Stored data
>>>
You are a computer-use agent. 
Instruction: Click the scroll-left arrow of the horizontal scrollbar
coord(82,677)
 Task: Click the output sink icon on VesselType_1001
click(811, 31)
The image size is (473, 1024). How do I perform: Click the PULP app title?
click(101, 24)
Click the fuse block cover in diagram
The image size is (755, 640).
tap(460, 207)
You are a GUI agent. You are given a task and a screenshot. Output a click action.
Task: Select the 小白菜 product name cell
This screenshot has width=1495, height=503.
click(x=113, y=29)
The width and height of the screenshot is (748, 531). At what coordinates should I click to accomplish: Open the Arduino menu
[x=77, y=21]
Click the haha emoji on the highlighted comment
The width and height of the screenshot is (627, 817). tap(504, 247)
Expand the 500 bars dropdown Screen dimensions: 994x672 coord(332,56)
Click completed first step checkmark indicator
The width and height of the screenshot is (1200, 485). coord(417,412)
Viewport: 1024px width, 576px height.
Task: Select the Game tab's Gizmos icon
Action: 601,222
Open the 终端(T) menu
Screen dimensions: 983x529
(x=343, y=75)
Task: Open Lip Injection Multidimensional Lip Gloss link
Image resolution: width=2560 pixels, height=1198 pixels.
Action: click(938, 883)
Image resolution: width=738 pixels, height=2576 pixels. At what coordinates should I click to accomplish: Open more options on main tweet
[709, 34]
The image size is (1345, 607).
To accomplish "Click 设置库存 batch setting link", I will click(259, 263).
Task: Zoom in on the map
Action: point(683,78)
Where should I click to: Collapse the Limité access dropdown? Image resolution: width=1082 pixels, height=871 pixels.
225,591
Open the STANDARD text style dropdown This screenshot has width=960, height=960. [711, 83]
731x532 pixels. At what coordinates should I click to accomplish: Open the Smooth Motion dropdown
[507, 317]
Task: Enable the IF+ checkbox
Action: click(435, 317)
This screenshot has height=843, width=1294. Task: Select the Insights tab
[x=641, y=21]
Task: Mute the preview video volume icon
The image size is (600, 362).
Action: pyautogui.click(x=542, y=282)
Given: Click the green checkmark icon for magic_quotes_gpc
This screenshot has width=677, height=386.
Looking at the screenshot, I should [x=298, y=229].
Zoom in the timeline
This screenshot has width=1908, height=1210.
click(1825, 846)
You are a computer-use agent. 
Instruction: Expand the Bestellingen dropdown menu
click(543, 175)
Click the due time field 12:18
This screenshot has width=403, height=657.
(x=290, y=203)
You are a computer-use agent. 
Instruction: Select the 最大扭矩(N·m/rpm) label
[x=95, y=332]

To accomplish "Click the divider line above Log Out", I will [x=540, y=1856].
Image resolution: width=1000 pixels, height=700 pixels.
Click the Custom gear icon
<<<
> [ABOUT THIS TASK] Your answer must be an exact copy of every record.

> [OUTPUT OF THE EXERCISE]
You are a computer-use agent. 
Instruction: Click the scroll-left arrow of the horizontal scrollbar
coord(82,677)
 Task: Click the output sink icon on VesselType_1001
click(811, 31)
The image size is (473, 1024). How do I perform: Click the PULP app title?
click(101, 24)
Click the fuse block cover in diagram
The image size is (755, 640).
tap(460, 207)
You are a GUI agent. You are given a task and a screenshot. Output a click action.
Task: Select the 小白菜 product name cell
This screenshot has width=1495, height=503.
click(x=113, y=29)
The width and height of the screenshot is (748, 531). At what coordinates should I click to accomplish: Open the Arduino menu
[x=77, y=21]
Click the haha emoji on the highlighted comment
The width and height of the screenshot is (627, 817). tap(504, 247)
Expand the 500 bars dropdown Screen dimensions: 994x672 coord(332,56)
Click completed first step checkmark indicator
The width and height of the screenshot is (1200, 485). coord(417,412)
Viewport: 1024px width, 576px height.
Task: Select the Game tab's Gizmos icon
Action: 601,222
Open the 终端(T) menu
Screen dimensions: 983x529
(x=343, y=75)
Task: Open Lip Injection Multidimensional Lip Gloss link
Image resolution: width=2560 pixels, height=1198 pixels.
Action: click(938, 883)
Image resolution: width=738 pixels, height=2576 pixels. At what coordinates should I click to accomplish: Open more options on main tweet
[709, 34]
The image size is (1345, 607).
To accomplish "Click 设置库存 batch setting link", I will click(259, 263).
Task: Zoom in on the map
Action: point(683,78)
Where should I click to: Collapse the Limité access dropdown? Image resolution: width=1082 pixels, height=871 pixels.
225,591
Open the STANDARD text style dropdown This screenshot has width=960, height=960. [711, 83]
731x532 pixels. At what coordinates should I click to accomplish: Open the Smooth Motion dropdown
[507, 317]
Task: Enable the IF+ checkbox
Action: click(435, 317)
This screenshot has height=843, width=1294. Task: Select the Insights tab
[x=641, y=21]
Task: Mute the preview video volume icon
The image size is (600, 362).
Action: pyautogui.click(x=542, y=282)
Given: Click the green checkmark icon for magic_quotes_gpc
This screenshot has width=677, height=386.
Looking at the screenshot, I should [x=298, y=229].
Zoom in the timeline
This screenshot has width=1908, height=1210.
click(1825, 846)
You are a computer-use agent. 
Instruction: Expand the Bestellingen dropdown menu
click(543, 175)
Click the due time field 12:18
This screenshot has width=403, height=657.
(x=290, y=203)
You are a computer-use agent. 
Instruction: Select the 最大扭矩(N·m/rpm) label
[x=95, y=332]

To accomplish "Click the divider line above Log Out", I will [x=540, y=1856].
Image resolution: width=1000 pixels, height=700 pixels.
Click the Custom gear icon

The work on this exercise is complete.